A peine plus d’une journée. Arrivé le 25 septembre dernier au port de Montoir-de-Bretagne à Saint-Nazaire (44), le navire méthanier «Fedor Litke» ne sera pas resté bien longtemps à quai pour décharger sa précieuse cargaison. Dans les soutes de ce navire de 299 mètres de long? Du gaz naturel liquéfié (GNL). Jusque-là rien à redire, sauf que ce gaz transformé sous forme liquide pour être facilement transportable par voie maritime vient tout droit de la Sibérie! Comme le «Fedor Litke», une quinzaine de méthaniers traverse ainsi régulièrement l’Arctique et la mer du Nord depuis la Russie, pour accoster les ports de France mais aussi de Belgique ou d’Espagne.

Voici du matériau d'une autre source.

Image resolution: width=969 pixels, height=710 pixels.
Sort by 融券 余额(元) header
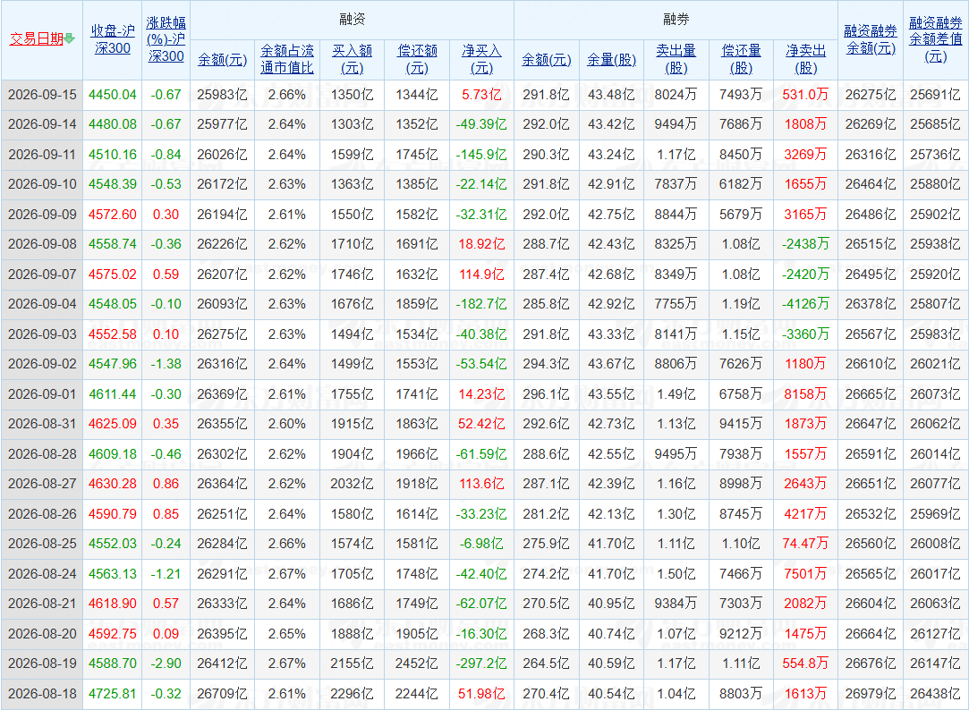pos(547,60)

Vous pensiez peut-être que les sanctions économiques, qui touchent la Russie poutinienne depuis son invasion de l’Ukraine en 2022, empêcheraient tout commerce avec l’Europe, à commencer par les hydrocarbures dont Moscou est l’un des principaux exportateurs mondiaux? C’est vrai pour les produits pétroliers, beaucoup moins pour le gaz. Un curieux paradoxe, alors que les 27 de l’Union européenne soutiennent Kiev depuis le début de la guerre.